Functional magnetic resonance imaging of human auditory cortex

Jeffrey R. Binder(Medical College of Wisconsin), Stephen M. Rao(Medical College of Wisconsin), Thomas A. Hammeke(Medical College of Wisconsin), F. Zerrin Yetkin(Medical College of Wisconsin), Andrzej Jesmanowicz(Medical College of Wisconsin), Peter A. Bandettini(Medical College of Wisconsin), Eric C. Wong(Medical College of Wisconsin), Lloyd Estkowski(Medical College of Wisconsin), Mirian Goldstein(Medical College of Wisconsin), Victor M. Haughton(Medical College of Wisconsin), James S. Hyde(Medical College of Wisconsin)
Annals of Neurology
June 1, 1994
Cited by 401

Abstract

Magnetic resonance imaging methods recently demonstrated regional cerebral signal changes in response to limb movement and visual stimulation, attributed to blood flow enhancement.

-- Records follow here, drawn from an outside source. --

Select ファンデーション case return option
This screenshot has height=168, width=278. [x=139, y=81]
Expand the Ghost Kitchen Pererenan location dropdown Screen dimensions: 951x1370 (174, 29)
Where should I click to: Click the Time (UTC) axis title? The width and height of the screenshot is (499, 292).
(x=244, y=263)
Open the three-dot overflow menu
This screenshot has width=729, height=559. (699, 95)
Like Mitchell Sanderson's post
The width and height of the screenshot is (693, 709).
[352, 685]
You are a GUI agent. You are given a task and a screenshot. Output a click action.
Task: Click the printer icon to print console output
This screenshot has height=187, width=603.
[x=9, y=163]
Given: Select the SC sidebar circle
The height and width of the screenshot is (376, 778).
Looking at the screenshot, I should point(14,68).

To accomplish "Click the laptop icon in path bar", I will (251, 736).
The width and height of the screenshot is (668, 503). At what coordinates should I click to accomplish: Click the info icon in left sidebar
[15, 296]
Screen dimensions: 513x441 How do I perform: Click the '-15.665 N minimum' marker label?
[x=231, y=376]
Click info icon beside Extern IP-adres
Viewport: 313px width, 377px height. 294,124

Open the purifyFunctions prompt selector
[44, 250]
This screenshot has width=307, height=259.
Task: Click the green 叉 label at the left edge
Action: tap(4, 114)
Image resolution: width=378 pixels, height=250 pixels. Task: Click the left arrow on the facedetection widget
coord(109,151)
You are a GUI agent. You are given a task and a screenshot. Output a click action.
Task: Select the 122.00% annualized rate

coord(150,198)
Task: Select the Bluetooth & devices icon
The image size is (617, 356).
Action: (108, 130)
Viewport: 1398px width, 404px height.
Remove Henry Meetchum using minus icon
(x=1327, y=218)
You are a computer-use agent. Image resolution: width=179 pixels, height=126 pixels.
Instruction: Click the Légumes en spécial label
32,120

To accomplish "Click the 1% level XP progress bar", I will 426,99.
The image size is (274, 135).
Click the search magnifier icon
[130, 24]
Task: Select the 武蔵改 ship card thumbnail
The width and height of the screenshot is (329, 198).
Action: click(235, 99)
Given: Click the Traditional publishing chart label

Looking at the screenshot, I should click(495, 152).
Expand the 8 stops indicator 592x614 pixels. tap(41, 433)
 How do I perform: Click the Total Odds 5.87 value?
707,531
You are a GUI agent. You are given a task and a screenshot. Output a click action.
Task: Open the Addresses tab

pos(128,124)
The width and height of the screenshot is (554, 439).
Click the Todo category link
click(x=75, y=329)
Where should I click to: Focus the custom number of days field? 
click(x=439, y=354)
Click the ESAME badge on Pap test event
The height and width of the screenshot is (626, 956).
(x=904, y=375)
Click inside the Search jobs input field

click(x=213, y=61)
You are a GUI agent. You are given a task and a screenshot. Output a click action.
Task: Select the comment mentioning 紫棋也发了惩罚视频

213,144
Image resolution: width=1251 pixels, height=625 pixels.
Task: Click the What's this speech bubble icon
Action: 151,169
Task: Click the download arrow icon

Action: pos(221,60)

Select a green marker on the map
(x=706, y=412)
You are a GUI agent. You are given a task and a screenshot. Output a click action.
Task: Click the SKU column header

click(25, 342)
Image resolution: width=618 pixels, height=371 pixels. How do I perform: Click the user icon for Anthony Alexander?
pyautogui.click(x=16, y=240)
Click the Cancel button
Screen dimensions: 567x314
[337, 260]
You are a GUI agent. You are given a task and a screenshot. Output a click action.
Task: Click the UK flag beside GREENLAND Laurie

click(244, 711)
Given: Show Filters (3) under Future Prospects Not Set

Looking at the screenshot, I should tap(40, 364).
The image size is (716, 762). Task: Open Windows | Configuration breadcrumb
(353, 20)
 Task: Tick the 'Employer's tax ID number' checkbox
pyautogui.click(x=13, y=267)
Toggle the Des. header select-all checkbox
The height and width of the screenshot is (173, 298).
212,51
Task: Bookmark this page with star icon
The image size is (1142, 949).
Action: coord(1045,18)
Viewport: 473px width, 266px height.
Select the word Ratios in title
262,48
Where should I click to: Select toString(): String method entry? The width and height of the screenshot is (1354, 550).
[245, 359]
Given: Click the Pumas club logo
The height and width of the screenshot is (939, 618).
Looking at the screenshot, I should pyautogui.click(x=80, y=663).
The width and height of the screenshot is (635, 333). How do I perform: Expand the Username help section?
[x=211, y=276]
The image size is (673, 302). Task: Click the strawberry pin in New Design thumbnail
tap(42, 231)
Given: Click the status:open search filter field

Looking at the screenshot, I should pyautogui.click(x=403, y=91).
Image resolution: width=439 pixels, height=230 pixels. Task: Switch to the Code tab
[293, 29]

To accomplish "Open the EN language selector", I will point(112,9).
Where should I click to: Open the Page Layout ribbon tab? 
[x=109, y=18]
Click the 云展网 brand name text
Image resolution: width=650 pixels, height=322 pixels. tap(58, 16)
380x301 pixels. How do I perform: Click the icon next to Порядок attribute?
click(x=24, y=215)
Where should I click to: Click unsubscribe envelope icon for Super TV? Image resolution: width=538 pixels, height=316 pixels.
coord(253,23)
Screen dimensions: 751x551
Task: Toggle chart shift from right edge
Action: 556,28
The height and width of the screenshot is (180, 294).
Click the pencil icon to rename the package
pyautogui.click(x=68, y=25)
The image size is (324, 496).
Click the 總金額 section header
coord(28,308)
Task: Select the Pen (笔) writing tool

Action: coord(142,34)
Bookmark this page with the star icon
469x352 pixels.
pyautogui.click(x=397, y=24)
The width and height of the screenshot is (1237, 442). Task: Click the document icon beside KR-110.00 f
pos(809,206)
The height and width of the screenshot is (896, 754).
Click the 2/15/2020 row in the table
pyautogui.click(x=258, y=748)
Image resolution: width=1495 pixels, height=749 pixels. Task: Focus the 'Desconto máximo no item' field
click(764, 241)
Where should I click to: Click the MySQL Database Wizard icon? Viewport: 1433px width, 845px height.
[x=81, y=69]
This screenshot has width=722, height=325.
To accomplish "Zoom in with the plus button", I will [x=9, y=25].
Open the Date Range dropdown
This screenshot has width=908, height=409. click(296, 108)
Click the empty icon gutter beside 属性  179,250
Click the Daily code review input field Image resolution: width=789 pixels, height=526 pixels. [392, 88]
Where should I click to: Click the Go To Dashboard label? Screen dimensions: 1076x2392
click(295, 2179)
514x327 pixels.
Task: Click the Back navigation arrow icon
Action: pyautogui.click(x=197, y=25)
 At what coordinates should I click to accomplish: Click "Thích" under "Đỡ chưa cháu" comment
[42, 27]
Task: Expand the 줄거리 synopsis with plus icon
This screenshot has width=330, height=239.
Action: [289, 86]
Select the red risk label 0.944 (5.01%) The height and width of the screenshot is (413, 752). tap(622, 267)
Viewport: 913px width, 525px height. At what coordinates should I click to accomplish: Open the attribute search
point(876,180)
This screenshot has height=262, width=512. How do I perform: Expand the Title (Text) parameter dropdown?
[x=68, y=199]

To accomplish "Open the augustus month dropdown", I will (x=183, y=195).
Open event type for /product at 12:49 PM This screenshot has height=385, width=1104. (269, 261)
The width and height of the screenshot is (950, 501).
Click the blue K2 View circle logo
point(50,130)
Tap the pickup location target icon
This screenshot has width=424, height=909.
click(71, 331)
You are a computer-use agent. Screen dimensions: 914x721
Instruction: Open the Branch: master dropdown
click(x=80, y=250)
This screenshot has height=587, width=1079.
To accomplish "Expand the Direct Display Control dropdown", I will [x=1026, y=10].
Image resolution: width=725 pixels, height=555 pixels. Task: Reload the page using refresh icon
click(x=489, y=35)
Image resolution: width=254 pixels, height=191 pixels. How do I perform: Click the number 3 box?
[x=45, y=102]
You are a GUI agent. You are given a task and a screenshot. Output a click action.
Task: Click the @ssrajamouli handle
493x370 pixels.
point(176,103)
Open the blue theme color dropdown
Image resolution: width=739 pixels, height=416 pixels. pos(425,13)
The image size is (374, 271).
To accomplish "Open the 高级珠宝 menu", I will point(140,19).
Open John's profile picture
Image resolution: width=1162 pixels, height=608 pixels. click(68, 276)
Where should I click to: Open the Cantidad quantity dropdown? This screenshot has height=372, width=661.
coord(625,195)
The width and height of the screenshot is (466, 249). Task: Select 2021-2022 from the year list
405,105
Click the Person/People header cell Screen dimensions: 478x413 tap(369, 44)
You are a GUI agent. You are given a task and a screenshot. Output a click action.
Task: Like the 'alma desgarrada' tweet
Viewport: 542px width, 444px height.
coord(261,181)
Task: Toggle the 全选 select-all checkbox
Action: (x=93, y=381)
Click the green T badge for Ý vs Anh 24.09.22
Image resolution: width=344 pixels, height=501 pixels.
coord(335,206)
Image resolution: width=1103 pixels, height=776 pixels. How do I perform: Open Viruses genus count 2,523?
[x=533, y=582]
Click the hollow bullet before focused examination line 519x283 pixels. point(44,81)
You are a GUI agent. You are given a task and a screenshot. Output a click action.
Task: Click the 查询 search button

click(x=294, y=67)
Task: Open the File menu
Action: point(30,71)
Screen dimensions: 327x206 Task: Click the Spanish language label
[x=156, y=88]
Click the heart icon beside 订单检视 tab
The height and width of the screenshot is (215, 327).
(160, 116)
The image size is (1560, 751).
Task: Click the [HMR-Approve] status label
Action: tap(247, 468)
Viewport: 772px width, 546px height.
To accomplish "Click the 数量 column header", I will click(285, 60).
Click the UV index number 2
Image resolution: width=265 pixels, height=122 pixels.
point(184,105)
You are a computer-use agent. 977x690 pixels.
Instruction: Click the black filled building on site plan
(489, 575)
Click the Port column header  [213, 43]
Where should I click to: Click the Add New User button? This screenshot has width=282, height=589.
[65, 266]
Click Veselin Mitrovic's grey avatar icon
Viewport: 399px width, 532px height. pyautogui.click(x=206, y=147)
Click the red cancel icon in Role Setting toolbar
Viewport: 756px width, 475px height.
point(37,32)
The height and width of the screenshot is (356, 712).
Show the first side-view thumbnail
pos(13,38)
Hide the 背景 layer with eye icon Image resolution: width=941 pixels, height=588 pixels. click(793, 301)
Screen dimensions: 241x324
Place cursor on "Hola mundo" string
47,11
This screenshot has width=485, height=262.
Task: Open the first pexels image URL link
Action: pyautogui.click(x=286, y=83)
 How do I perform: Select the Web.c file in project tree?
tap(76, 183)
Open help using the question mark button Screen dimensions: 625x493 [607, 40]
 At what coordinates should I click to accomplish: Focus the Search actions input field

We studied 5 normal subjects scanned while listening to auditory stimuli including nonspeech noise, meaningless speech sounds, single words, and narrative text. Imaged regions included the lateral aspects of both hemispheres. Signal changes in the superior temporal gyrus and superior temporal sulcus were observed bilaterally in all subjects. Speech stimuli were associated with significantly more widespread signal changes than was the noise stimulus, while no consistent differences were observed between responses to different speech stimuli. Considerable intersubject variability in the topography of signal changes was observed. These observations confirm the utility of magnetic resonance imaging in the study of human brain structure-function relationships and emphasize the role of the superior temporal gyrus in perception of acoustic-phonetic features of speech, rather than processing of semantic features.